Applied personally, this label meant you stayed on the job while others tried out working from home or were furloughed when the COVID -19 pandemic hit. Applied to activities, it involved a decision making process for individuals, families, and communities to determine what was worth leaving the relative safety of home and entering a public and possibly infected place for. That decision, that spotlighted choice, turns out to be much more important than many of us would have supposed.
The Second Coming of Jesus Christ to the earth is going to be much different than the first. The silent night and the tender babe of centuries past will be contrasted by a prelude of destructions and a magnificent public and glorious descent from heaven. Scripturally, however, it will catch many people unprepared. Likened to a thief in the night, many will be simply unaware until it is too late. The chilling arithmetic of the parable of the ten virgins leaves half of even those invited to attend the grand occasion - woefully underprepared, frantic, and ultimately shut out of where they desperately want to be.
As a young seminary teacher observing summer vacation scripture reading habits, I used to joke that to catch people unprepared the Second Coming was likely to happen in the three months seminary wasn’t held. The daily reading of the text for the course was carefully watched and reinforced there. Summer seemed to be a time when many took a break. It was probably more a result of the significantly changed structure of many schedules during those months than seminary or anything else though. When structure changes significantly we make important personal, familial, and societal decisions, consciously or not, about what is essential and what will be left behind. Being conscious of and deliberate about such makes an immense an eternal difference.
Elder Bednar spoke In the last two months to a religious freedom forum about the powerful wake-up call that this crisis should be for us.
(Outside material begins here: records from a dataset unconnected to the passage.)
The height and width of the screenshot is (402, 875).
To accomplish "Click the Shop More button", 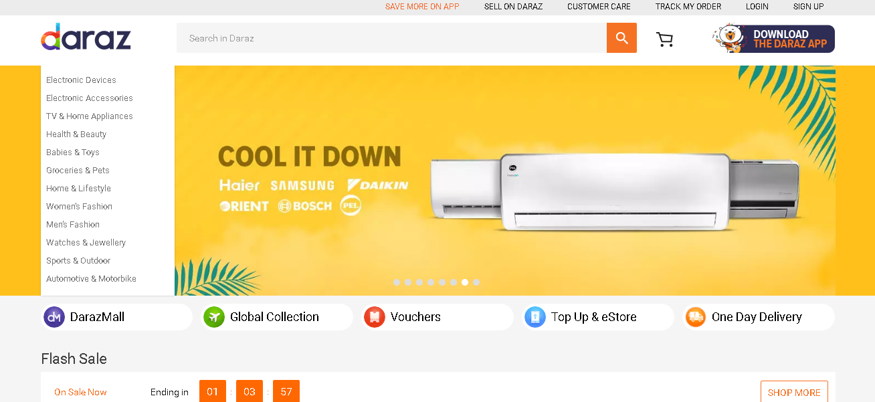I will point(794,392).
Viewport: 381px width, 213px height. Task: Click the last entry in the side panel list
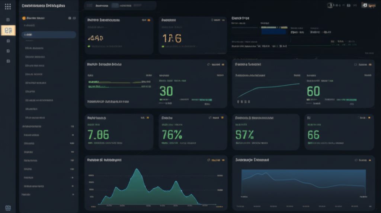click(x=26, y=194)
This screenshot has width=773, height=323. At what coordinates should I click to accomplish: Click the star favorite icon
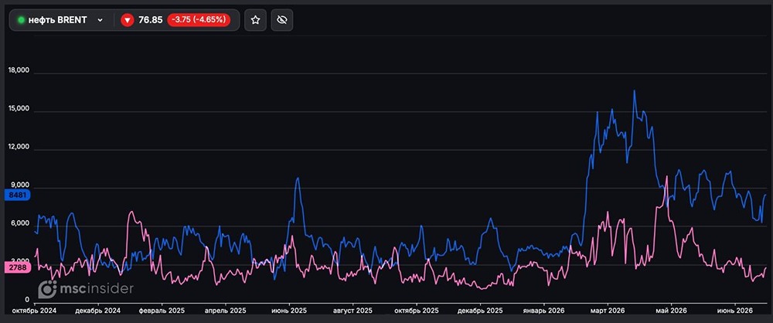pos(255,20)
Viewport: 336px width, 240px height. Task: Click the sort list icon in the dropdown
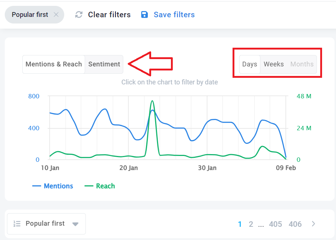17,223
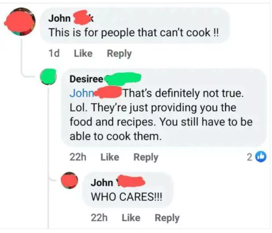View the 2 reactions count
The width and height of the screenshot is (272, 233).
click(249, 157)
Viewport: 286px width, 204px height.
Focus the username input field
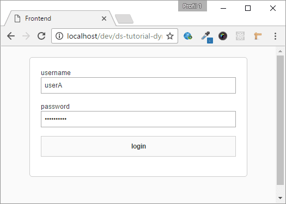138,85
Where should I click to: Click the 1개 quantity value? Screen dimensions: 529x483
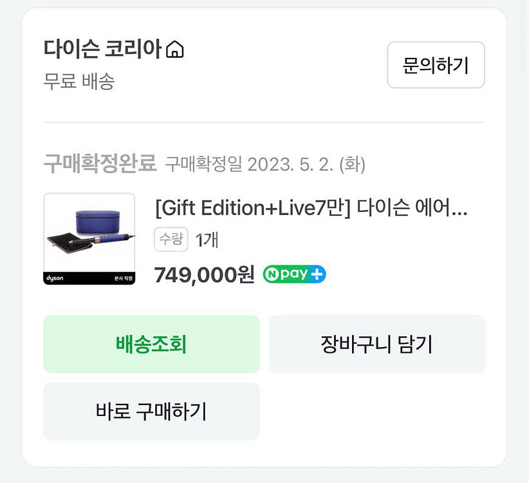click(207, 240)
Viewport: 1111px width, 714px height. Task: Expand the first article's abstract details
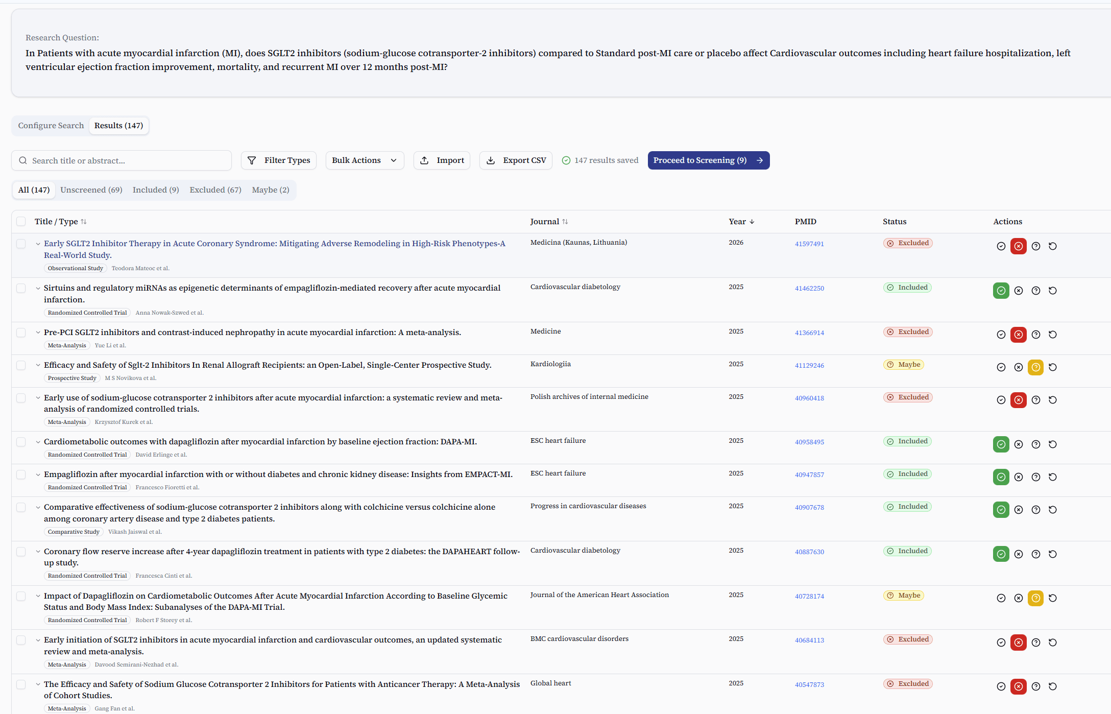point(38,244)
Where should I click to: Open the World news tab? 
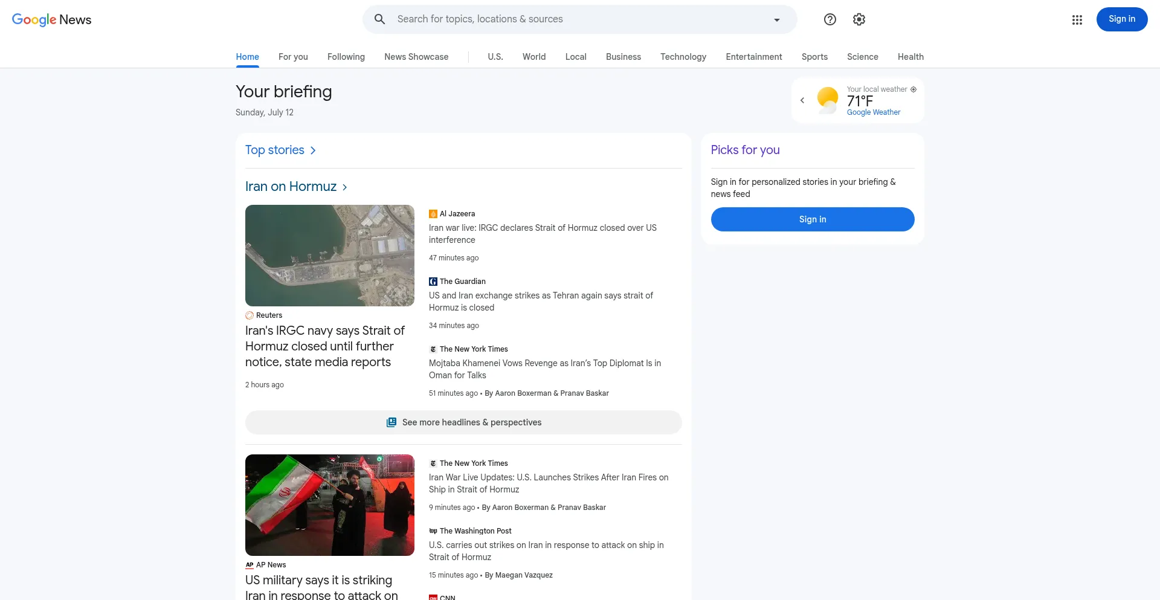click(x=534, y=57)
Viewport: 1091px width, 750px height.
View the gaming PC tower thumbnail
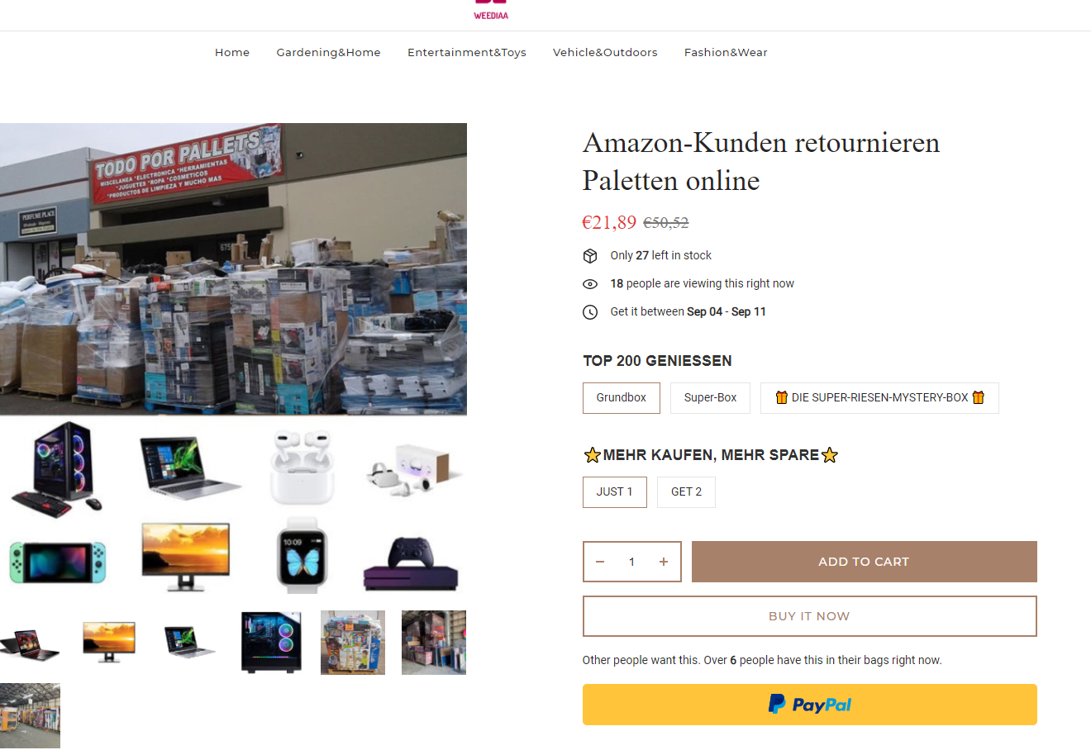[272, 643]
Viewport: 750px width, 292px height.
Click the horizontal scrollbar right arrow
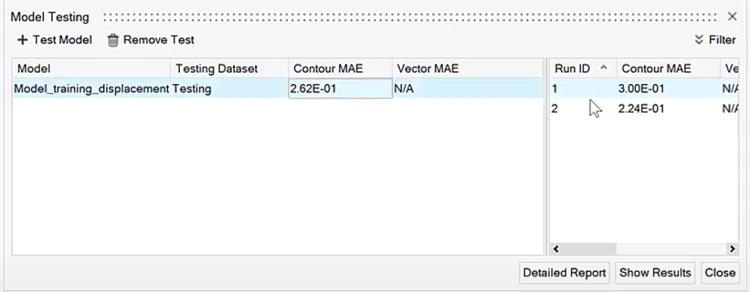732,248
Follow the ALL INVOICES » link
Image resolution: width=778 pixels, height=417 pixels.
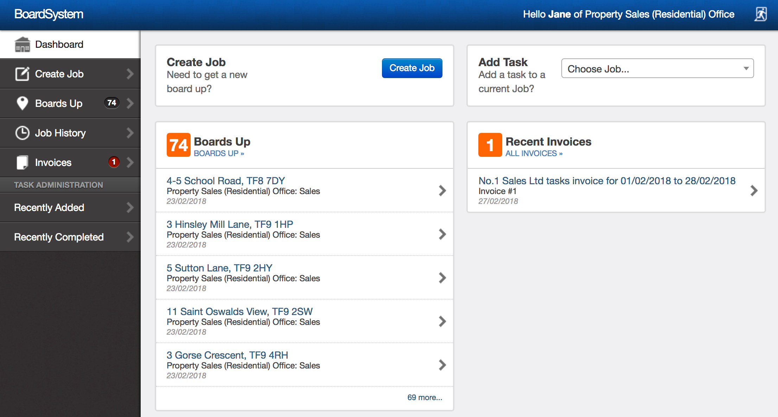tap(534, 154)
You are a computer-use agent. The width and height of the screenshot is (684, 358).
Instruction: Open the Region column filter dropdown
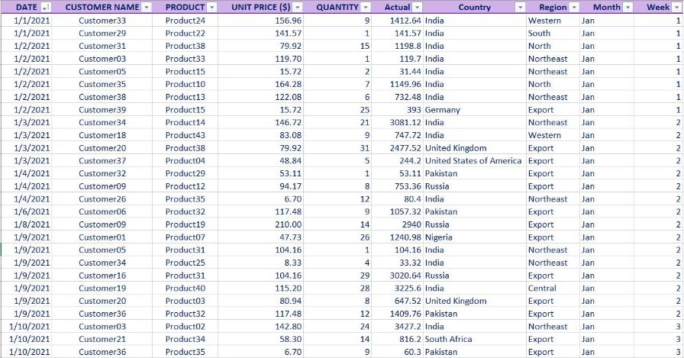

And while his words certainly have governmental and societal implications, the familial and personal wake-up call seemed of primary importance to me. Blessed to live in a land with a government by, for, and of the people, how can we expect our them to place higher value on spiritual essentials than we ourselves do. Am I awake to the absolute essential nature of communing with my Father in Heaven meaningfully and regularly? Do I esteem the value of family gospel teaching and study as non-negotiable?
I’m convinced that this wake-up call comes from a loving Father who desires for each of his children to be as well prepared as they can be for the Second Coming of His Son — and for whatever might come between now and then.